JS: Yes, because the arrangement suits them. The political parties extend their support to the women reservation only to encash upon it in the elections. The patriarchal system allows men to predominate in roles of political leadership and male chauvinistic characteristics can be traced with in all the mainstream political parties.
NewsClick: According to you, if the participation of women is increased, what changes do you think it will bring on ground?
JS: The 73rd amendment to the Constitution [in 1994] mandated reservation for women in Panchayats. As a result, in villages, under a female sarpanch, more issues that affect the everyday lives of people have been identified. Take the example of Haryana’s village, Lakhan Majra, where the women head of the Panchayat ensured proper mid-day meal in schools. I am not saying that male sarpanch don’t do that, but it is just harder for them to identify them as they don’t usually come across such activities in their daily life.
NewsClick: Most of your activist life has revolved around your battles against khap panchayats in Haryana. Do you see the struggle being affected after the coming of BJP in power in the state for the first time?
JS: The AIDWA-led movement against the khap panchayats received a major setback after 2014. Under BJP, the cases of honour killing continued unabated, meaning that khap panchayats in Haryana have actually strengthened their position. Just see how Prime Minister Narendra Modi, in one of his election rallies, greeted Haryana by referring to it as ‘the land of khaps’. He forgot the farmers, the women or even the players of Haryana.
NewsClick: The chief minister of Haryana, Manohar Lal Khattar, is also a former RSS pracharak. How do you see the saffron organisation’s increasing outreach in the state (the number of shakhas in the state rose to 1700 in 2017, from nearly 400 till 2014) and pushing of an ideology that has viewed women through a very conservative lens?
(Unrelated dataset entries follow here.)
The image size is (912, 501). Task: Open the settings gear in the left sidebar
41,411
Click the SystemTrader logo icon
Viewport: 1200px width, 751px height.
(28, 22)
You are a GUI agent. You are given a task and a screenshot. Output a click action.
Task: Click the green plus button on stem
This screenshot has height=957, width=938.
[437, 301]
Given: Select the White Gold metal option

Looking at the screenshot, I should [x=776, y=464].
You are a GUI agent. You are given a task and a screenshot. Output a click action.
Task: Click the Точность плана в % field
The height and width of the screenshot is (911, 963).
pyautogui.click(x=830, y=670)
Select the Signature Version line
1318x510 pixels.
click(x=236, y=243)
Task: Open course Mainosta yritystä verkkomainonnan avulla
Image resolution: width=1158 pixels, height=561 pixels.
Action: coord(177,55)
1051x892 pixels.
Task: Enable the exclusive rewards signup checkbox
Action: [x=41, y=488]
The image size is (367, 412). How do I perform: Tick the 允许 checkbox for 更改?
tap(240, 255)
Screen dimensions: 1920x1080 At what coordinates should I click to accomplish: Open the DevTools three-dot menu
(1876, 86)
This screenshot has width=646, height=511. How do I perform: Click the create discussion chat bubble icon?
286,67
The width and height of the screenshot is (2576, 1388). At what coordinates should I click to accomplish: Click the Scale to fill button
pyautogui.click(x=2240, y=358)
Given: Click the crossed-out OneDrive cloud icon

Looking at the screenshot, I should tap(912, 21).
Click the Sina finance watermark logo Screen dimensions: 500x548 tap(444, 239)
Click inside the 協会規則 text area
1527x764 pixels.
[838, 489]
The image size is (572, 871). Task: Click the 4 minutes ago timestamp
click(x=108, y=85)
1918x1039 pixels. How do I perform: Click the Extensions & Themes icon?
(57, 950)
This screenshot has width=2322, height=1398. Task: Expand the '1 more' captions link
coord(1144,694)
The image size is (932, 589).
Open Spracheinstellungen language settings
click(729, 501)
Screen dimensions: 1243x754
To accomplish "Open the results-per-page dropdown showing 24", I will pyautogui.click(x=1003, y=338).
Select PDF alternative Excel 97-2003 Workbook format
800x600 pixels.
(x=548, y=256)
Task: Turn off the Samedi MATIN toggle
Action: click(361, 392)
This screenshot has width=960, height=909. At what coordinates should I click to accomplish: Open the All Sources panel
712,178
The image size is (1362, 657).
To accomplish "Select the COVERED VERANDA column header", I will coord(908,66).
JS: BJP’s win in the state has propelled RSS in spreading anti-women beliefs in the society, which has been further buttressed by the khap panchayats’ leaders. The state of Haryana releases a magazine on the cover of which was the photo of a woman wearing ghoonghat (veil). When progressive women’s organisation protested against it, the education minister called ghoonghat ‘pride of Haryana’. (Laughs) Remember, these are the same people who have stood against triple talaq.